He halted, and surveyed Anthony with a lowered, searching curiosity, clenching with a strained and surprising force the knob of a black stick. Anthony met his scrutiny with the salutation of youth and the road; but the other made no reply; his countenance was as blank as though no word had been spoken. Then a sudden flicker of hot light burned in the dull depths of his gaze, his worn face quivered with a swift malignancy, an energy of suspicion, of hatred, that touched Anthony's heart with a cold finger of fear.
“What's your name?” he demanded, his entire being strained in an agony of attention.
Anthony informed him with scrupulous exactitude.
He seemed, for a moment, to doubt Anthony's identity; then the fire died, his eyes grew blank; his grasp relaxed on the stick, and, bent, dogged, he continued on his way.
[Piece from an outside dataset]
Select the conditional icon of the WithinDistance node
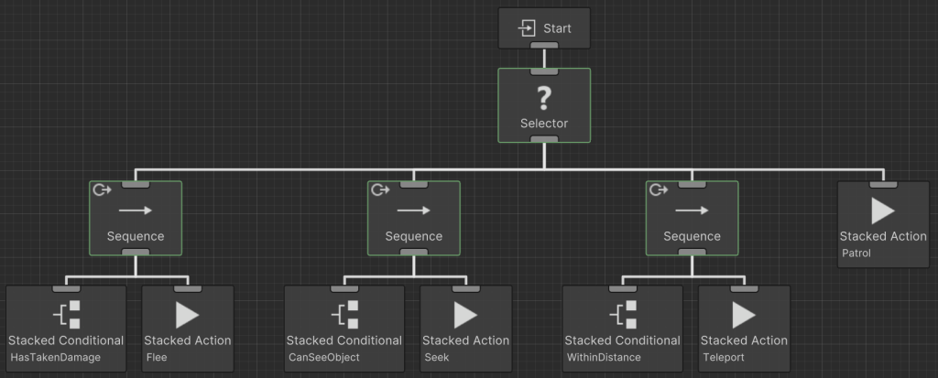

The repellent contraction of Anthony's heart expanded in a light and careless curiosity, youthful contempt mingled with the gayety of his morning mood, and he hastened his steps until he had again overtaken his inquisitor.
“That's a good cane you've got,” he observed of the stout shaft and rounded head.
Its owner grasped it by the lower end, and swung the head against his hand. “Lead,” he pronounced somberly. “It would crumble your skull like an egg.”
Again fear stirred vaguely in Anthony: the entire absence of emotion in the sanguinary, the dull, matter-of-fact voice were inhuman, tainted with madness; the total detachment of those deliberate words had been appalling.
“I thought,” he continued, “that you might have been Alfred Lukes, but you're too young.” As he pronounced that name his grasp tightened whitely about the lead knob. The conviction seized Anthony that it was fortunate he was not the individual in question.
“You want Alfred?” he asked in an attempted jocularity.